|Schmidt, Lori - UNIVERSITY OF IOWA|
|Deyrup, Stephen - UNIVERSITY OF IOWA|
|Baltrusaitis, Jonas -|
|Swenson, Dale -|
|Gloer, James -|
Submitted to: Journal of Natural Products
Publication Type: Peer Reviewed Journal
Publication Acceptance Date: November 24, 2009
Publication Date: March 1, 2010
Citation: Schmidt, L.E., Deyrup, S.T., Baltrusaitis, J., Swenson, D.C., Wicklow, D.T., Gloer, J.B. 2010. Hymenopsins A and B and a Macrophorin Analogue from a Fungicolous Hymenopsis sp. Journal of Natural Products. 73(3):404-408. Interpretive Summary: Fungi that parasitize and kill other fungi offer a potential source of novel antifungal agents useful to agriculture and medicine. The fungus Hymenopsis sp. NRRL 37638, encountered as a colonist of a wood decay fungus in Hawaii, was examined for its ability to produce antifungal agents and other bioactive metabolites. Hymenopsin A & B are reported as new metabolites showing activity against Staphylococcus aureus and Bacillus subtilus while a new macrophorin metabolite was also active against Aspergillus flavus and Fusarium verticillioides.

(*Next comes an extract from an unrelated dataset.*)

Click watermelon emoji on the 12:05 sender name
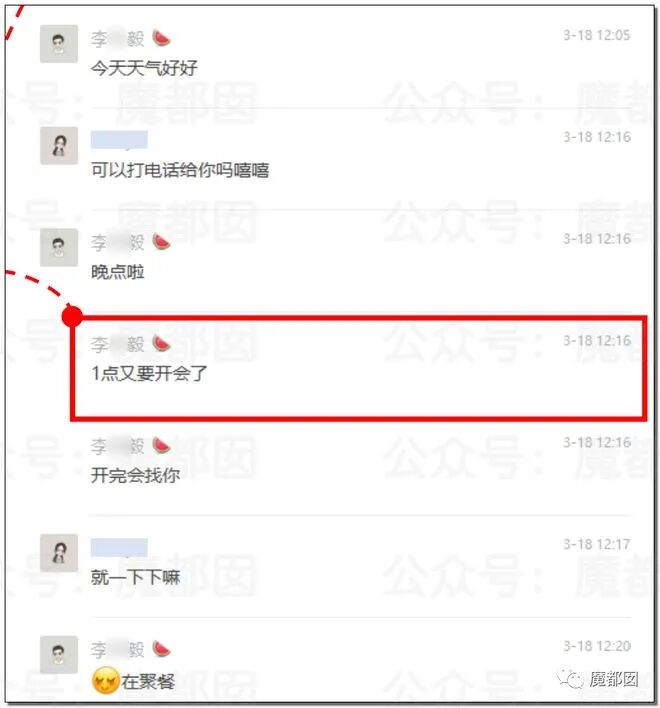Screen dimensions: 660x708 tap(161, 38)
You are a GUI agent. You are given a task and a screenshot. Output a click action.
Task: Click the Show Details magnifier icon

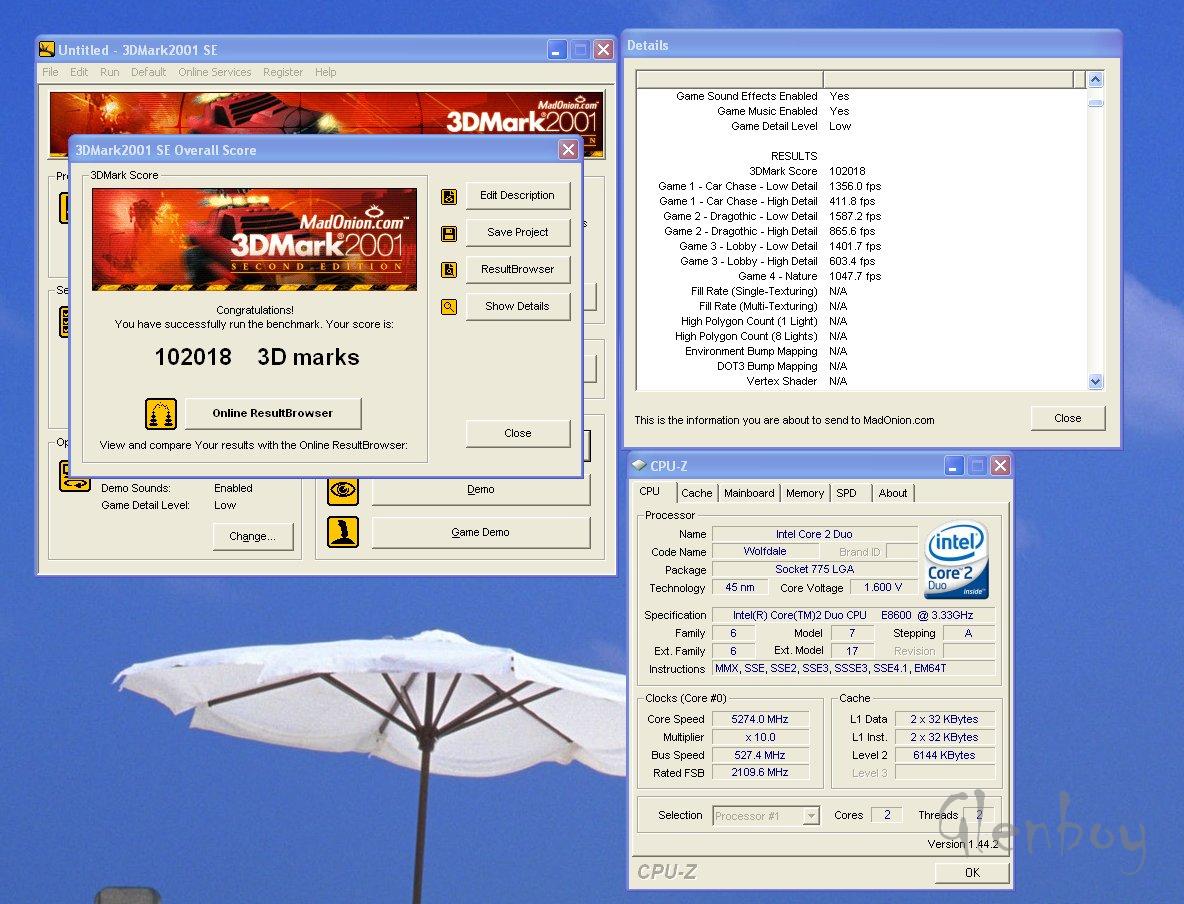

Technical Abstract: Hymenopsin A (1), hymenopsin B (2), and a new macrophorin analogue, 2',3'-epoxy-13-hydroxy-4'-oxomacrophorin A (3), have been isolated from a fungicolous isolate of Hymenopsis sp. (NRRL 37638). The structures and relative configurations of these compounds were assigned on the basis of 2D NMR and MS data, and the identity of 1 was confirmed by X-ray crystallographic analysis. Compounds 2 and 3 showed antibacterial activity against Staphylococcus aureus and Bacillus subtilis. Compound 3 was also active against Aspergillus flavus and Fusarium verticillioides.